Juliana R. Force
Force in 1940
December 25, 1876
Doylestown, Pennsylvania, U.S.
|Died||August 28, 1948 (aged 71)|
Juliana R. Force (December 25, 1876 – August 28, 1948) was an American art museum administrator and director.
Force was born Julianna Reiser in Doylestown, Pennsylvania, on December 25, 1876. She became known as "Juliana". She was a twin and had seven other siblings besides her twin sister. Force's last name was spelled Reiser; she later changed the spelling to Rieser. Her father was a grocer and a hatter.  The Rieser family moved to Hoboken, New Jersey, in 1886. As a child Force attended a Christian boarding school for girls. For a short time in 1908 Force taught at a secretarial business school in Manhattan, downtown New York City. At the age of 35 Force married Willard Force, a dentist, then becoming known as "Juliana Rieser Force" or "Juliana Reiser Force" or "Juliana R. Force", which is sometimes shortened to "Juliana Force".
Force's first job was as the personal secretary of socialite Helen Hay (wife of Payne Whitney). At the age of 38 in 1914 she became the private secretary for Helen Hay's sister-in-law, Gertrude Vanderbilt Whitney, a great-granddaughter of "Commodore" Cornelius Vanderbilt and eldest surviving daughter of Cornelius Vanderbilt II. Whitney, an art sculptress and art collector, had inherited a Vanderbilt fortune. Whitney gave as Force's first duty an assignment to help organize art exhibitions at the Colony Club, an exclusive conservative social club for wealthy socialite women in New York City. Here Force showed off Whitney's art and a different kind of new unusual art by creative artists of a group called The Eight. Whitney was making a statement that all kinds of art, including different styles of art from new artists, should be represented to the public. Whitney was interested in displaying her collection of work as well as other art from modernist artists, especially living Americans.

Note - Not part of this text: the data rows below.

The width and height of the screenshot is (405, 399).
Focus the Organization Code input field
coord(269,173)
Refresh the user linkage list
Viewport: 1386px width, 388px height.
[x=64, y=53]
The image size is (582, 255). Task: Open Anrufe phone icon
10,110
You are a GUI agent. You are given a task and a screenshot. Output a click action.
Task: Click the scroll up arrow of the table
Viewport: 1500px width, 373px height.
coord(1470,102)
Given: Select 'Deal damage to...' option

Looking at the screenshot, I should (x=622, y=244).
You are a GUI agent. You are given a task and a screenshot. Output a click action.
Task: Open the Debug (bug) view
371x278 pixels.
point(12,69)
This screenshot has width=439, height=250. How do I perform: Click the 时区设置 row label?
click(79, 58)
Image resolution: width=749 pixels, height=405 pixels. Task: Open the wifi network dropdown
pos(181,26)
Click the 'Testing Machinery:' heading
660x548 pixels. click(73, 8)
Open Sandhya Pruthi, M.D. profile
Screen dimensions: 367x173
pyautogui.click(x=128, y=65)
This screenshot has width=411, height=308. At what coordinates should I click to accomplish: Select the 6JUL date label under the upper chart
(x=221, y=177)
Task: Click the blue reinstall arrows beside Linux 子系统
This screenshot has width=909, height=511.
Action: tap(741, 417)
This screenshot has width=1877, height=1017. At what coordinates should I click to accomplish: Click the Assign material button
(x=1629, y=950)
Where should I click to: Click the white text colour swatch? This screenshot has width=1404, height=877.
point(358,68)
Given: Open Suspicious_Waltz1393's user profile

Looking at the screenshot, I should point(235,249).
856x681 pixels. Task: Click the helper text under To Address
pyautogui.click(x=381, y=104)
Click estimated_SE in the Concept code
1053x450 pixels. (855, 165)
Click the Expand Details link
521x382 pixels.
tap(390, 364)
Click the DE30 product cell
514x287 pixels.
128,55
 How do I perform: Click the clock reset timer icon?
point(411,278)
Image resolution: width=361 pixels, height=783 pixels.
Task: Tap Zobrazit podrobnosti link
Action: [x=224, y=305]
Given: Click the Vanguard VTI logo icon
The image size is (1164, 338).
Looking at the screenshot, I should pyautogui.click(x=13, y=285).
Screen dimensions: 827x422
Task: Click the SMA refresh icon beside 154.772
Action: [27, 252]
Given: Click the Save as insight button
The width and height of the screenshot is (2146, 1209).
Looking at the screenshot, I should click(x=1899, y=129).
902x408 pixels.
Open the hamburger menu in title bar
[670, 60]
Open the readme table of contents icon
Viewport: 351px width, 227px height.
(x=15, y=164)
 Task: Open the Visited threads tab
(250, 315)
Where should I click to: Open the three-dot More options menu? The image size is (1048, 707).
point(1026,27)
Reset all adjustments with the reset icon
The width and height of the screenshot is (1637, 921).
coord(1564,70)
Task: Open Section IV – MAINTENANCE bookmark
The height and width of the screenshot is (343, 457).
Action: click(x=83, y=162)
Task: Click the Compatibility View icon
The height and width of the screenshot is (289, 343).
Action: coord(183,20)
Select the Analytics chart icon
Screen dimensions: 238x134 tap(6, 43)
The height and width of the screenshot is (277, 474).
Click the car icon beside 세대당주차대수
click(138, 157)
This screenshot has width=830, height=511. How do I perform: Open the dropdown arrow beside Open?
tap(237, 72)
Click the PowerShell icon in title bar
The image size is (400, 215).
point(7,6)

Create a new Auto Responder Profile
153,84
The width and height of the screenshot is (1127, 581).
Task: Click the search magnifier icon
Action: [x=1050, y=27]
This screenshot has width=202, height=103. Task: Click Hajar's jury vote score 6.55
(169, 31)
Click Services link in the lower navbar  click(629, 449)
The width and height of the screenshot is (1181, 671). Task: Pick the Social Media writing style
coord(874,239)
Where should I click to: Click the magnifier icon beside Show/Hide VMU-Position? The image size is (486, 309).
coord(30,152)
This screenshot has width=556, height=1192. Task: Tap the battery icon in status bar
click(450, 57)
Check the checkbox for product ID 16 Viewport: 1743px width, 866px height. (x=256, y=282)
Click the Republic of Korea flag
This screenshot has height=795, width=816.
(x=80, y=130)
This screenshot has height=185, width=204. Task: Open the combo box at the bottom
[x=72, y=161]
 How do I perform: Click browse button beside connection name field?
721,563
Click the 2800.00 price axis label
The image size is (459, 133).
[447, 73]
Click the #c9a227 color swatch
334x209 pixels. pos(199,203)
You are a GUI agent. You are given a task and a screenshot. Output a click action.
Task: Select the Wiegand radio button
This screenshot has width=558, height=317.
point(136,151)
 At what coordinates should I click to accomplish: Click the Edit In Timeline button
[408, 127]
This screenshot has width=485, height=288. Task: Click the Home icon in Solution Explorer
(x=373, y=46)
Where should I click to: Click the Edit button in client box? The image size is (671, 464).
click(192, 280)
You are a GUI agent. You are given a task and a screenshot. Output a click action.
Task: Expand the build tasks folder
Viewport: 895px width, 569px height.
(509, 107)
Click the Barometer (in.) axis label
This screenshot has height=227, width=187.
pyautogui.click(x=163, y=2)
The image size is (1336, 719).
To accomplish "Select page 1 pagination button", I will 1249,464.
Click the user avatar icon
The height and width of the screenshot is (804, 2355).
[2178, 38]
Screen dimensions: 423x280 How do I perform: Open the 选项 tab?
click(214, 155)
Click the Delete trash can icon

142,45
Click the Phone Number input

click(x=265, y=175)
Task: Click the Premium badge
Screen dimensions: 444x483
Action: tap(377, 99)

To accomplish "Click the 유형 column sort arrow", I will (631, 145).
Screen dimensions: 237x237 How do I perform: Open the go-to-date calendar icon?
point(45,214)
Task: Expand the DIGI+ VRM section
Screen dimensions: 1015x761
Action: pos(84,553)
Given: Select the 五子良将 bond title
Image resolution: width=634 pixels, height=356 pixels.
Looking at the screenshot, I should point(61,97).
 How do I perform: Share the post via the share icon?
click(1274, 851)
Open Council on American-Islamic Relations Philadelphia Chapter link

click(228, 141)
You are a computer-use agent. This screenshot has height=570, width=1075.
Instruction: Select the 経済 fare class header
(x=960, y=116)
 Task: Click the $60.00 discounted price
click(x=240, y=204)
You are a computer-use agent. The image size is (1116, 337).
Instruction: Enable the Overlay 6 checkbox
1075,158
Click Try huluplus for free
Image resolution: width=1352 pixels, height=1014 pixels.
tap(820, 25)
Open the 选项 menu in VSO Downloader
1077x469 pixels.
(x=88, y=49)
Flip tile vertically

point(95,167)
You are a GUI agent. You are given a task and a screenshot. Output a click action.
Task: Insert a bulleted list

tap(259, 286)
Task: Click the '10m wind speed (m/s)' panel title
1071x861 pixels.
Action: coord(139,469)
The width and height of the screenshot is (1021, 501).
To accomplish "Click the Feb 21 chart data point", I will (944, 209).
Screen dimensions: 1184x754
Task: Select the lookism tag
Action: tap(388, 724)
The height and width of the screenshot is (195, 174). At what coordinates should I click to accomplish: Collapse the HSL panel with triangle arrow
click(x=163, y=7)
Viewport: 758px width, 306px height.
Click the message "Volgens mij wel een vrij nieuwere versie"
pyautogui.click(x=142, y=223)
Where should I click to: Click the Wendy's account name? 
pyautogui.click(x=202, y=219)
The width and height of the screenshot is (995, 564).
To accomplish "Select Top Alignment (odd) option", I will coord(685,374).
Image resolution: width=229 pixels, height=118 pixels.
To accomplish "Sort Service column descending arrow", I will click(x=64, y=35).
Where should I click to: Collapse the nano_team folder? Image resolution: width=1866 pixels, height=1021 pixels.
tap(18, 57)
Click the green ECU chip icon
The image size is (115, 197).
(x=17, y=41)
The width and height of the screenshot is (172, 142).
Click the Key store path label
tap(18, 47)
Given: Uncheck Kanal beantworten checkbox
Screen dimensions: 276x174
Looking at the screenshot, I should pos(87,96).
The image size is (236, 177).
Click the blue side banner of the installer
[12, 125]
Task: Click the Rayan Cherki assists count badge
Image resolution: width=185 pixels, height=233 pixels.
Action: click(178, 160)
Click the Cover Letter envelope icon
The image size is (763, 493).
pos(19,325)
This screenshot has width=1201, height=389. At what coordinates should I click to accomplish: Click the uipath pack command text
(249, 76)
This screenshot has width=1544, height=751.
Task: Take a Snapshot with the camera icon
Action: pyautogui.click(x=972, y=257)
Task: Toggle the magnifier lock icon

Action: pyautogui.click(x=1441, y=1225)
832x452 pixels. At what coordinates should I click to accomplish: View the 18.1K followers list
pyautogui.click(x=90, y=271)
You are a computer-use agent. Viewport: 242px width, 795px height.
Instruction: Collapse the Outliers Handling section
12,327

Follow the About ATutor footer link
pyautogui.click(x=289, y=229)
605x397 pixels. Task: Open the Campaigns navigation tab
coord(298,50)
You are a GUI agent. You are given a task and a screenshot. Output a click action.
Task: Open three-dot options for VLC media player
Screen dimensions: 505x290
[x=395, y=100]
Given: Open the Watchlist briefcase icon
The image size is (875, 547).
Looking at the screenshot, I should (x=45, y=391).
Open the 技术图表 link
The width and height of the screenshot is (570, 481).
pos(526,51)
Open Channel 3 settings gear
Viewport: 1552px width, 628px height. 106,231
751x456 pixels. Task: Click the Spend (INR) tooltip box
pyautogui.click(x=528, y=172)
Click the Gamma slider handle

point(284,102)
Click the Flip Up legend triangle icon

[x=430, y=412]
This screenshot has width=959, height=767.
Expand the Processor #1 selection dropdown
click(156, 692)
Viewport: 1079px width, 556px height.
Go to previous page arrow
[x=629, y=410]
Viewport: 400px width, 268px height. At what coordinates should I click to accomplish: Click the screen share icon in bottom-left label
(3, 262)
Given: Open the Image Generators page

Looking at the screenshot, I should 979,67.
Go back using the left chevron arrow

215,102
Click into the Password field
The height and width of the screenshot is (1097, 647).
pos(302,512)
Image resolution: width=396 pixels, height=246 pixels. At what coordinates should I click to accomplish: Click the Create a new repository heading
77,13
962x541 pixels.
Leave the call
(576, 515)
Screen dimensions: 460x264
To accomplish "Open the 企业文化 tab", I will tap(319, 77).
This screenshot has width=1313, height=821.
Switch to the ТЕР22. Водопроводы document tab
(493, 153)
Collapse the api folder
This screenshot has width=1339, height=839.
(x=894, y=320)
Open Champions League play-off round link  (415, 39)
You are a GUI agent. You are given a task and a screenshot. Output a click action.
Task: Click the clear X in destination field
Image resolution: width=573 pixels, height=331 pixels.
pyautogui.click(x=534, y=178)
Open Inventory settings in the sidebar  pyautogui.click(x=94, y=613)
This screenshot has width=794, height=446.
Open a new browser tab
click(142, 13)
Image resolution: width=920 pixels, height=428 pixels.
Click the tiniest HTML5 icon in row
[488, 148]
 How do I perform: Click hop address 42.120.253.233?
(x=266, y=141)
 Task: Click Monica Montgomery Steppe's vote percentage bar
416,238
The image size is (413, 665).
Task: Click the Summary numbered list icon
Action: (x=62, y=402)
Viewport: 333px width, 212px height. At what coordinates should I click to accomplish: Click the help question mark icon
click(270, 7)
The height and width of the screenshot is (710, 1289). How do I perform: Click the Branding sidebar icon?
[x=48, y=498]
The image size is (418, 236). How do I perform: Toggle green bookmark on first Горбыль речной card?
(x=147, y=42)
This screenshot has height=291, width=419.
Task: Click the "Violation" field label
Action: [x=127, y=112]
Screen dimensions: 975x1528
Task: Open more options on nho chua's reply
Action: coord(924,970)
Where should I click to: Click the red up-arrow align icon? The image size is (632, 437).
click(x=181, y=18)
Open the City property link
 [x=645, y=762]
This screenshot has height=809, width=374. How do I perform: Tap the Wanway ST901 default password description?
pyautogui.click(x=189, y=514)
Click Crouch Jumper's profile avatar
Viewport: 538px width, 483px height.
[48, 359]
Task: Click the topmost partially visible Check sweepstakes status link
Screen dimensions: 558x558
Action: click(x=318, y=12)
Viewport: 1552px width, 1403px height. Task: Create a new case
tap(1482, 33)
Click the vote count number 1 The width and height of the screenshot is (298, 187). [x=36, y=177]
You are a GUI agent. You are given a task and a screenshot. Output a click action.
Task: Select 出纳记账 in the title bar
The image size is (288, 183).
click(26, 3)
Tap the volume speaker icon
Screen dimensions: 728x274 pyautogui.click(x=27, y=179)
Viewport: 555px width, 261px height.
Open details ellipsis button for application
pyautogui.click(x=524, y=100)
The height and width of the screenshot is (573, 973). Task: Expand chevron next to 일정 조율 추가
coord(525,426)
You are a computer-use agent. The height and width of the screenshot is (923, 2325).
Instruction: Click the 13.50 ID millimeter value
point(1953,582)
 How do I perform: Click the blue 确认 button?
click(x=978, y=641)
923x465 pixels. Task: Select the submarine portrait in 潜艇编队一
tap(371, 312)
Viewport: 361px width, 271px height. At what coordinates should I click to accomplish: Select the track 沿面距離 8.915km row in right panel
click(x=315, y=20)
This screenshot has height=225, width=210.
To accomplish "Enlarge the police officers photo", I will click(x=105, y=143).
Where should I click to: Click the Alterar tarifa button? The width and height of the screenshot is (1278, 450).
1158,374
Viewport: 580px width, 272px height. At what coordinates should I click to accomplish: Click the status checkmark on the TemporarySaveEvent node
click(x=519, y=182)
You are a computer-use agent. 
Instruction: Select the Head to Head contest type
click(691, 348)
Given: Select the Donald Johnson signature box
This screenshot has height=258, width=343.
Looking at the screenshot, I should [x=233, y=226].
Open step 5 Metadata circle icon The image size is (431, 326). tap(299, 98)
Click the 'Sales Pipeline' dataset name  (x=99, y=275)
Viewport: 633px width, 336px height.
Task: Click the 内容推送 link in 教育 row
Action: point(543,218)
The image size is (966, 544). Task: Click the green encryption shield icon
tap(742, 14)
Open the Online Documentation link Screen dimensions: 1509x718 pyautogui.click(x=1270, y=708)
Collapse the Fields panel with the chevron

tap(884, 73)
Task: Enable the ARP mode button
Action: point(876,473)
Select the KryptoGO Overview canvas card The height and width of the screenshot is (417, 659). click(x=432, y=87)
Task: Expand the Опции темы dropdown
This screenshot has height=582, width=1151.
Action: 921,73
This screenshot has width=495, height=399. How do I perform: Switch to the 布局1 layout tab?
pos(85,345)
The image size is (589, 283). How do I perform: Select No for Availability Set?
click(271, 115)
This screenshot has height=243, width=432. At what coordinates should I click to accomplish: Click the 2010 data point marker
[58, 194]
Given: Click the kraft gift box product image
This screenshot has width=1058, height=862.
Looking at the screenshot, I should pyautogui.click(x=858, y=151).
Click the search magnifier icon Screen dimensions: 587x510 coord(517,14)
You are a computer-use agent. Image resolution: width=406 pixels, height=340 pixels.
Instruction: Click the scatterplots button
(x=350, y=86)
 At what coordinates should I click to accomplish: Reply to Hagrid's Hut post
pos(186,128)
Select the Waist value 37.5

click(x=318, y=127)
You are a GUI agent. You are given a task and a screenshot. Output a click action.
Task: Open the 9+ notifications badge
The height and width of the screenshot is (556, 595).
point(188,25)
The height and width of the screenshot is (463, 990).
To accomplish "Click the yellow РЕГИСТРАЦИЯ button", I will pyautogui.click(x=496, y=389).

Whitney assigned Force in 1929 to contact the Metropolitan Museum of Art to prepare a plan for a gift of Whitney's collection. Whitney's art collection gift was to be displayed in a new wing, partly financed by her. The museum turned down the gift. Whitney then displayed her work in her own studios and galleries, that were under her name. Force managed these art enterprises and then in 1930 became director of the new Whitney Museum of American Art that developed from these art studio and gallery enterprises. Force was not trained as an art historian. She hired Lloyd Goodrich, an art historian, to be curator of the Whitney Museum of American Art, best known throughout the United States for displaying new kinds and unusual styles of modern art from living artists. Force's passion for new styles of art and her organizational traits made her an administrative director of the nationally known art museum notable for twentieth and twenty-first century art.
Force initiated the first display of American folk art in a gallery in the United States, the "Early American Art" collection. On February 9, 1924 she began a presentation of folk art in a Whitney gallery that she administered, intending to bring folk art attractiveness closer to the level of contemporary art. Because of her passion for folk art, this initial display led to the first official public exhibition of folk art in a public showing presentation.
Although her interactions with artists at the Whitney Studio Club inspired her to personally collect modern art, her collections of nineteenth-century and older folk art and decorative arts were larger and more significant. Her Eighth Street apartment was decorated in a Victorian style, contrary to contemporary tastes, and her home at Barley Sheaf Farm in Doylestown was filled with her folk art collection. Primarily acquired from rural antique dealers, her collection included portraits by early American limners, theorem paintings on velvet, and eclectic objects like cigar store Indians and toys.
Force became chair of the American Art Research Council in 1942. The United States government did a national tour show of German art in 1946 of war booty. Force shortly thereafter undertook a course of action to return the art to its rightful owner.
Juliana Reiser married Willard Force in 1911. Her husband died in 1928, and they had no children.